→ DOCUMENT TEXT
D. H Lawrence, Remembering Pan

Pan linocut by Maria Strutz

It’s probably my Wiccan roots, but I’ve always associated this time of the year – Beltain – with Pan, and in particular, the urge to plunge headlong, heedlessly, into the wild. A couple of weeks back, we were in Bournemouth, visiting Jenny, and we went down to the beach after dark. The moon, reflected in the waves made it look as though the sea was lit from below with dancing lights, and as I stood on the beach, I felt, then, that call to just dash into the water and join that dance. Fortunately, Jenny & Maria managed to persuade me that it wasn’t a good idea. For me, Pan is very much bound up with a particular sensibility – the thrill of the unknown encounter that waits around the corner; a presentiment that “something” (exciting, weird, strange, who knows?) is about to happen.

A correspondent recently asked me if I knew of any extensive queer pagan-oriented readings of Pan. I didn’t, although it strikes me that Pan is a quintessentially queer diety, embodying numerous tensions, contradictions, ambivalences, from desire and panic/possession; marginality and the liminal, the transgressive, musical lure of the wild, of monstrous and hybrid forms, animal and human, human and divine, simultaneously present and absent; both embodied and transcendental; dangerous and alluring.

→ SUPPLIED DATA
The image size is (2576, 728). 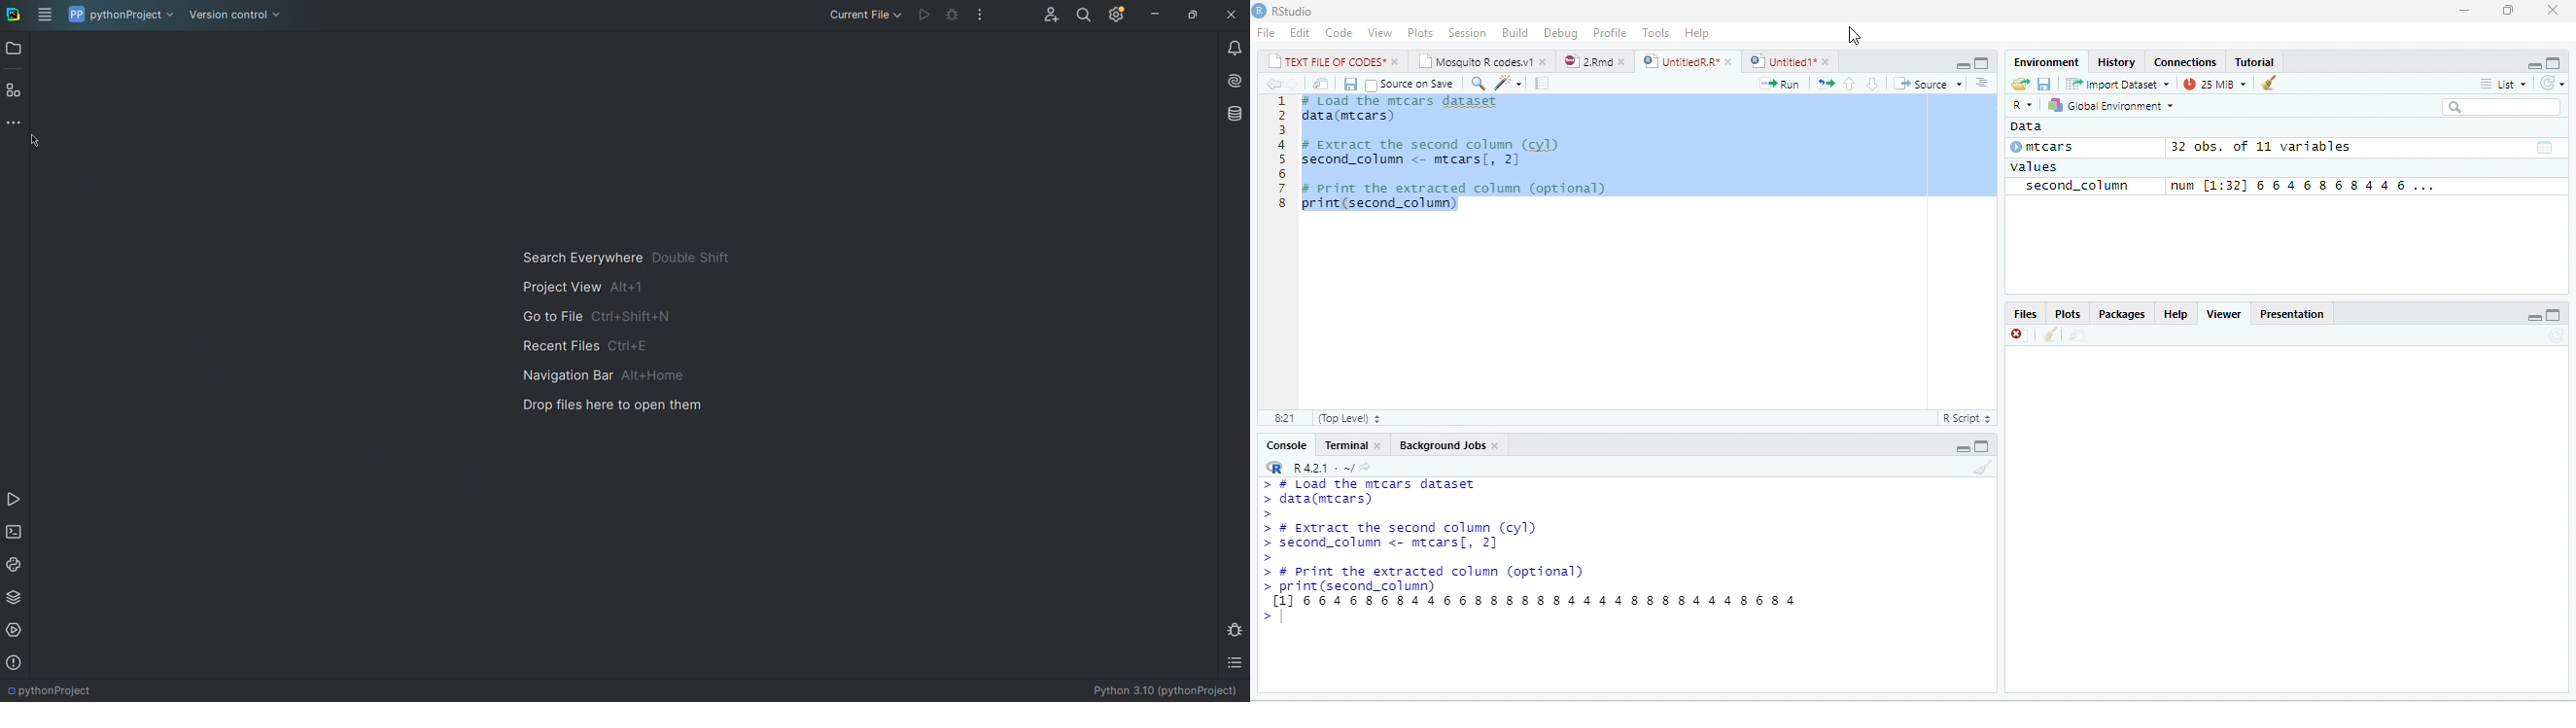 I want to click on open, so click(x=2017, y=85).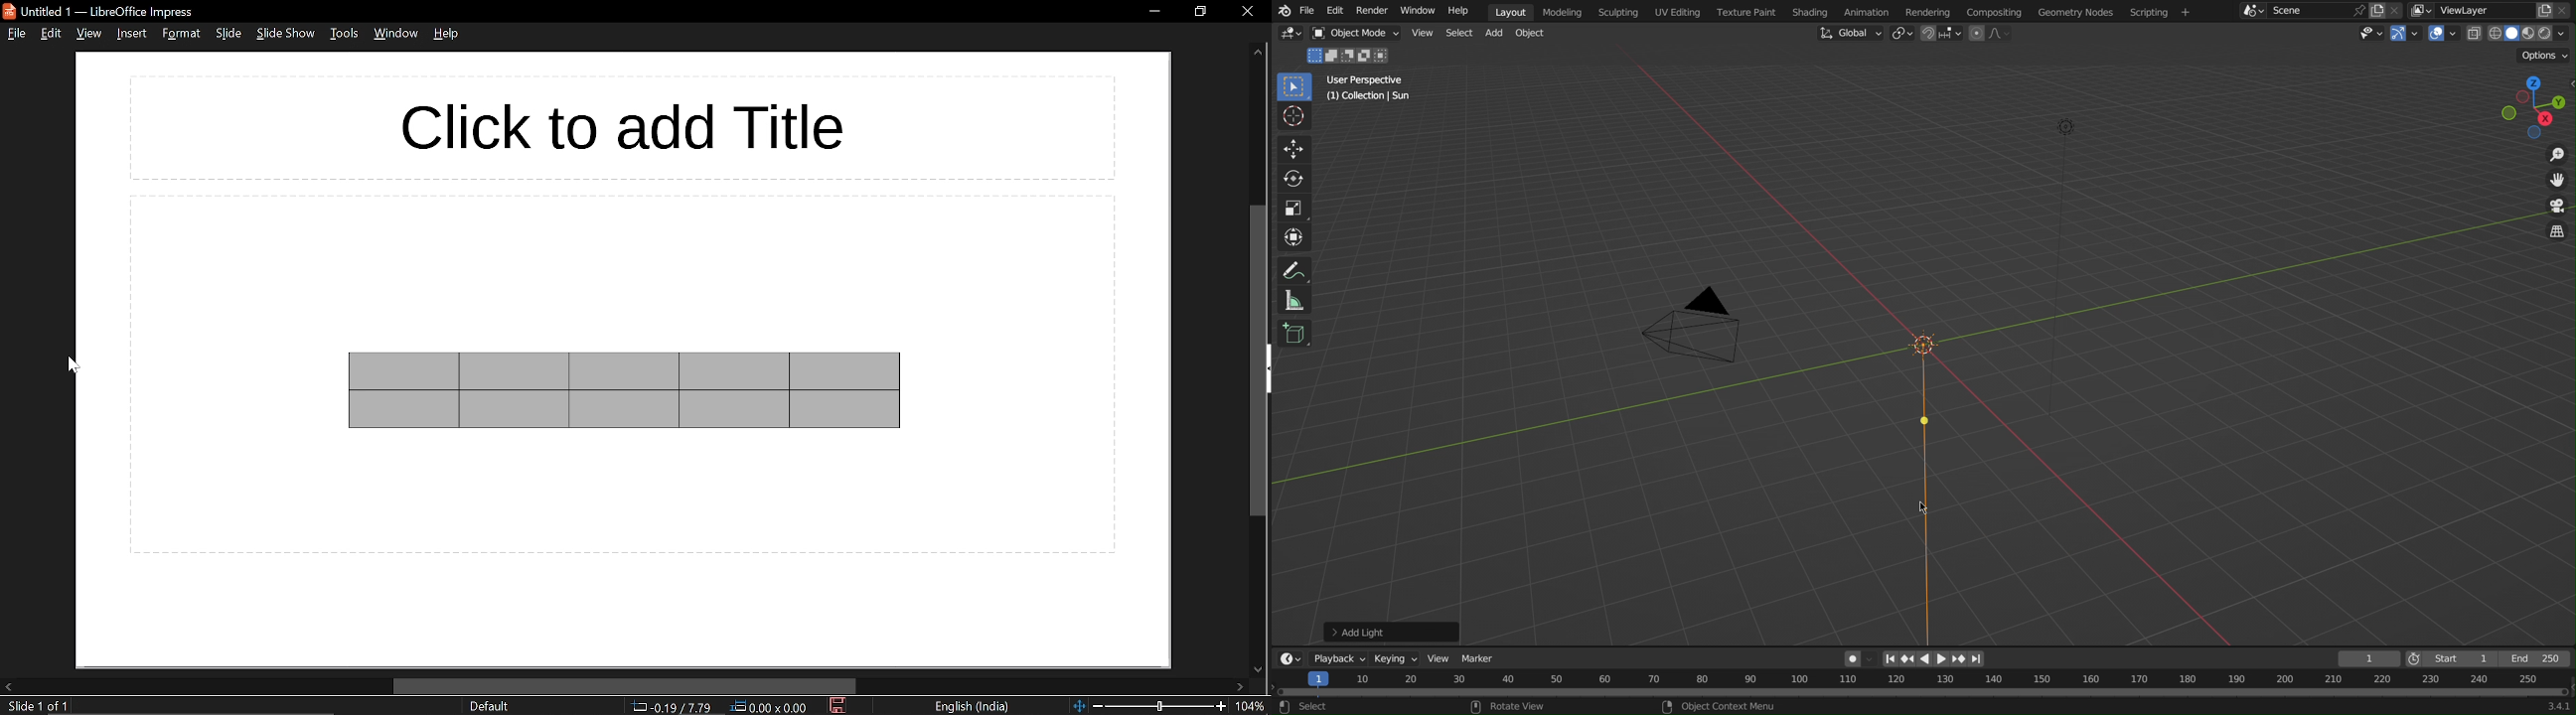 The image size is (2576, 728). What do you see at coordinates (1391, 633) in the screenshot?
I see `Add Light` at bounding box center [1391, 633].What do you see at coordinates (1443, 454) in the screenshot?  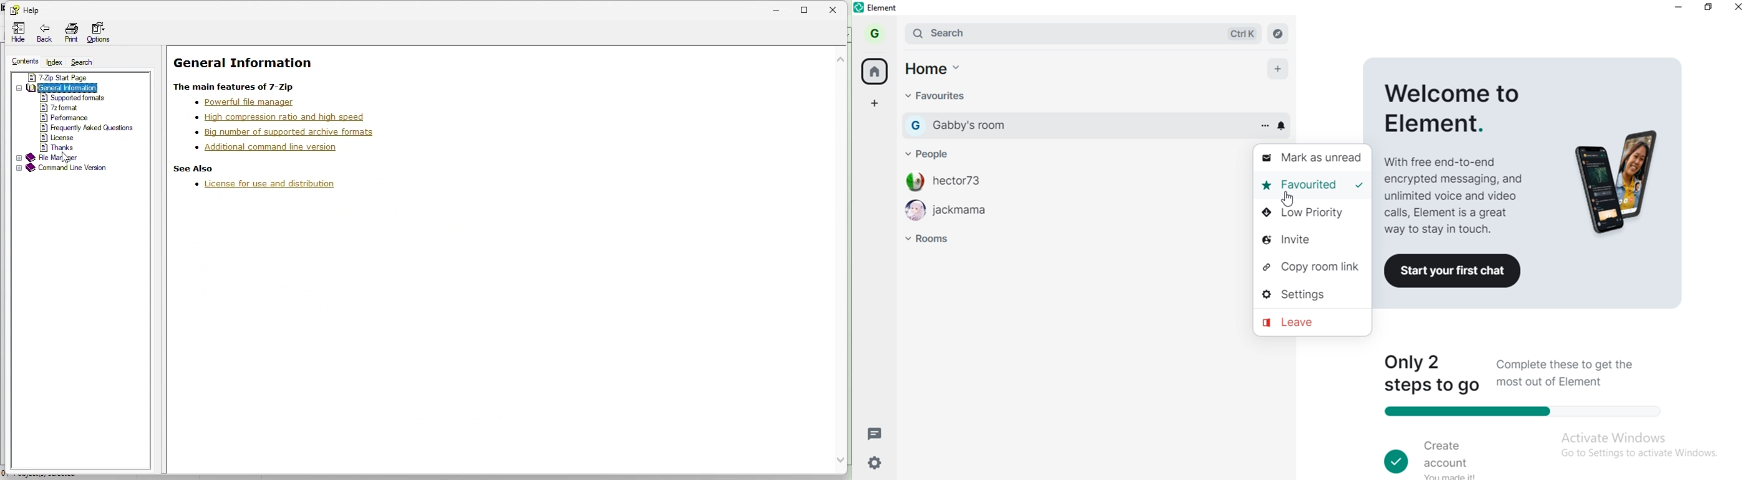 I see `create account` at bounding box center [1443, 454].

→ INSTRUCTIONS
[1] In the text on Pan, which adjectives appear inside the parentheses that describe the "something" about to happen?
[2] Answer each of the following from the text on Pan:
(a) In which town was Jenny being visited?
(b) Who made the Pan linocut?
(c) What did a correspondent recently ask about?
[3] Quote the passage of the text on Pan starting at "A correspondent recently" and ending at "dangerous and alluring.".
The material above comes from a separate source and is unrelated to the text on Pan.

→ ANSWERS BY TASK
[1] exciting, weird, strange

[2]
(a) Bournemouth
(b) Maria Strutz
(c) Whether any extensive queer pagan-oriented readings of Pan were known

[3]
A correspondent recently asked me if I knew of any extensive queer pagan-oriented readings of Pan. I didn’t, although it strikes me that Pan is a quintessentially queer diety, embodying numerous tensions, contradictions, ambivalences, from desire and panic/possession; marginality and the liminal, the transgressive, musical lure of the wild, of monstrous and hybrid forms, animal and human, human and divine, simultaneously present and absent; both embodied and transcendental; dangerous and alluring.